***** EXERCISE DATA

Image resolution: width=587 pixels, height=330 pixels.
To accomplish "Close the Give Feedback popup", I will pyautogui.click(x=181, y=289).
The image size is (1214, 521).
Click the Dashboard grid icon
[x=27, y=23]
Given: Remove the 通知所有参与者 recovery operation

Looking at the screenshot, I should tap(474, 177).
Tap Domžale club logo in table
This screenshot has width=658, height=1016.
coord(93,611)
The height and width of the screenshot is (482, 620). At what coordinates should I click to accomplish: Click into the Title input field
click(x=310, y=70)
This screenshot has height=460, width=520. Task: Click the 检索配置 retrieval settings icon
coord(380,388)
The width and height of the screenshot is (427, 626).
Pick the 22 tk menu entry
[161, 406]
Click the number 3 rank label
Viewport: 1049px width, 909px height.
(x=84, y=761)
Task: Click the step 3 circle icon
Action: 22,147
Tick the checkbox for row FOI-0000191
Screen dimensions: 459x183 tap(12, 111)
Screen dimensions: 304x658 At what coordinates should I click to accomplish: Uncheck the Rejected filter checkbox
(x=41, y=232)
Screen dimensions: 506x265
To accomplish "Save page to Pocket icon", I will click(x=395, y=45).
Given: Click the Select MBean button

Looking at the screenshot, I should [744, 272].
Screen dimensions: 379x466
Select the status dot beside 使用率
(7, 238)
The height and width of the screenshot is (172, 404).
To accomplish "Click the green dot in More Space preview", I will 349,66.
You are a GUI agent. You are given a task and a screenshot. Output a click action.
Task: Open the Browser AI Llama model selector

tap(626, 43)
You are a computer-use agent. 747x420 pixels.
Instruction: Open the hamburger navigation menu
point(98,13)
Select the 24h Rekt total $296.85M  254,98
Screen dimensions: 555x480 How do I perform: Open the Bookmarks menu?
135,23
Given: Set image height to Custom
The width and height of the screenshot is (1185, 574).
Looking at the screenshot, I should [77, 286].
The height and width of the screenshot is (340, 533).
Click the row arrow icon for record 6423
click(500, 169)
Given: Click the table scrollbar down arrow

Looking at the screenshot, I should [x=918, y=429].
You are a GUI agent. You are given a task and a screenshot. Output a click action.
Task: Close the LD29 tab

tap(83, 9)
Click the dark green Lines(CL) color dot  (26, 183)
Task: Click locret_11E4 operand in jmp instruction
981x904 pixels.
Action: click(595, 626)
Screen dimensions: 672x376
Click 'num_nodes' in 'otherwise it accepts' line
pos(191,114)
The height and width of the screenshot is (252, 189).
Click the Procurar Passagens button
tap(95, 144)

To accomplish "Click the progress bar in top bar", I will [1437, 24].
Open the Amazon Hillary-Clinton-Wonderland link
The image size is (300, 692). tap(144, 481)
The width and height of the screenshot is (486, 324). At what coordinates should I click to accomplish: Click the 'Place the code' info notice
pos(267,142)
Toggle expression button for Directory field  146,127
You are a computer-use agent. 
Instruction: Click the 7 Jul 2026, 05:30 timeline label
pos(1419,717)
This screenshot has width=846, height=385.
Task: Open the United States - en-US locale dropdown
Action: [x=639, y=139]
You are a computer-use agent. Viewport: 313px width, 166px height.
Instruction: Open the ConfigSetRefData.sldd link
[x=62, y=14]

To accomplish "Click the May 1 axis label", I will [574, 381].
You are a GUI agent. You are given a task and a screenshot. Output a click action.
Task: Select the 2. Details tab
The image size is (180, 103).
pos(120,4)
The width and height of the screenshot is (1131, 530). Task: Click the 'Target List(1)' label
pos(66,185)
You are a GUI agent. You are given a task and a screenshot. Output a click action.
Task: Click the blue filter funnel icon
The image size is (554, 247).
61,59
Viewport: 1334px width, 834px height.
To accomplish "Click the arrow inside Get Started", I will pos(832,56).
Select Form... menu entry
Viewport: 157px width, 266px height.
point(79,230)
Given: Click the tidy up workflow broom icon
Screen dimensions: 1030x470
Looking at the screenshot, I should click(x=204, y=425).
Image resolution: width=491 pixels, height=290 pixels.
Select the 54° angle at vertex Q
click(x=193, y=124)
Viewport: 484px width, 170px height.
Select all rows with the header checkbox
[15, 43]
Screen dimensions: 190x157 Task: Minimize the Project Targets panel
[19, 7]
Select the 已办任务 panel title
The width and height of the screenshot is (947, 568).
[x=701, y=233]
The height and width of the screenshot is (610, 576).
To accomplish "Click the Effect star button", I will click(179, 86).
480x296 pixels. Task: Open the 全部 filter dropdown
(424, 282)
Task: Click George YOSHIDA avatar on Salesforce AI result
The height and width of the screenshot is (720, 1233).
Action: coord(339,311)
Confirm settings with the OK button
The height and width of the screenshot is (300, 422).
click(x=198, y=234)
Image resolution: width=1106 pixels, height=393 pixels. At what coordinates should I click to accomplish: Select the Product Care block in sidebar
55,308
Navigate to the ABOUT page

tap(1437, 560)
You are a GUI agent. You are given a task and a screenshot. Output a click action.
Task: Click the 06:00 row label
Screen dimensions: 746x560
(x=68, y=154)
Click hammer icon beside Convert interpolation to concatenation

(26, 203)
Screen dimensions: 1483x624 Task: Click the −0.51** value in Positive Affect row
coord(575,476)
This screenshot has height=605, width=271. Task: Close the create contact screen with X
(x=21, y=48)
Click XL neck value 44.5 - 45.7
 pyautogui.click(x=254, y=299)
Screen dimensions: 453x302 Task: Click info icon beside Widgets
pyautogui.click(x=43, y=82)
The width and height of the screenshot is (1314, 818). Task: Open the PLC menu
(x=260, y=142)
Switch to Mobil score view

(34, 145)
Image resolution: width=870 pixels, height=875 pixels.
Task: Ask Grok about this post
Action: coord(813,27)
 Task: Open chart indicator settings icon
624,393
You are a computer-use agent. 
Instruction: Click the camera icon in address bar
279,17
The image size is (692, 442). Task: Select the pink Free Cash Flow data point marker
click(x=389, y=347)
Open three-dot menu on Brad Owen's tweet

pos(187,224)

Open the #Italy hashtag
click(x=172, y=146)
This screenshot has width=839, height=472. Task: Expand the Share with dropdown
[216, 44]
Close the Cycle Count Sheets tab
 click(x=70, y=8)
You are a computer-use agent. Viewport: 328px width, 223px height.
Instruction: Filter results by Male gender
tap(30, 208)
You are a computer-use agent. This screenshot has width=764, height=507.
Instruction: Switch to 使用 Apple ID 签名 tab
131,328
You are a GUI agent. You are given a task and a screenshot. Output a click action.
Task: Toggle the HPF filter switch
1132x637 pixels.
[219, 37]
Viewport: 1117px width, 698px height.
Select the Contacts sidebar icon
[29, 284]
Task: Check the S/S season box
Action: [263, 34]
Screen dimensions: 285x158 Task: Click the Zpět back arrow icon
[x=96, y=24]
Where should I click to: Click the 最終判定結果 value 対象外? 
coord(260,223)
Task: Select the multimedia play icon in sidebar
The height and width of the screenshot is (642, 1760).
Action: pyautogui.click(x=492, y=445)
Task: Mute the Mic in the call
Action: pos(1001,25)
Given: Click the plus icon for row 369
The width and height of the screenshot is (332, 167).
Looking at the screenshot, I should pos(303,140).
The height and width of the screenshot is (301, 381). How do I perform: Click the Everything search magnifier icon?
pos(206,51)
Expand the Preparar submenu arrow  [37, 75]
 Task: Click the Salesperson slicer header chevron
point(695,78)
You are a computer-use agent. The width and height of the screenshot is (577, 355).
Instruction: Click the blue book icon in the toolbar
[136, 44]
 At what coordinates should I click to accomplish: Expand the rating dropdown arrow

**********

_TASK DETAILS_
Once you reach the line containing "1132x637 pixels.", transcribe it and each line after it through the end of the material, exactly and with nothing added.

_WRITTEN SOLUTION_
1132x637 pixels.
[219, 37]
Viewport: 1117px width, 698px height.
Select the Contacts sidebar icon
[29, 284]
Task: Check the S/S season box
Action: [263, 34]
Screen dimensions: 285x158 Task: Click the Zpět back arrow icon
[x=96, y=24]
Where should I click to: Click the 最終判定結果 value 対象外? 
coord(260,223)
Task: Select the multimedia play icon in sidebar
The height and width of the screenshot is (642, 1760).
Action: pyautogui.click(x=492, y=445)
Task: Mute the Mic in the call
Action: pos(1001,25)
Given: Click the plus icon for row 369
The width and height of the screenshot is (332, 167).
Looking at the screenshot, I should pos(303,140).
The height and width of the screenshot is (301, 381). How do I perform: Click the Everything search magnifier icon?
pos(206,51)
Expand the Preparar submenu arrow  [37, 75]
 Task: Click the Salesperson slicer header chevron
point(695,78)
You are a computer-use agent. The width and height of the screenshot is (577, 355).
Instruction: Click the blue book icon in the toolbar
[136, 44]
 At what coordinates should I click to accomplish: Expand the rating dropdown arrow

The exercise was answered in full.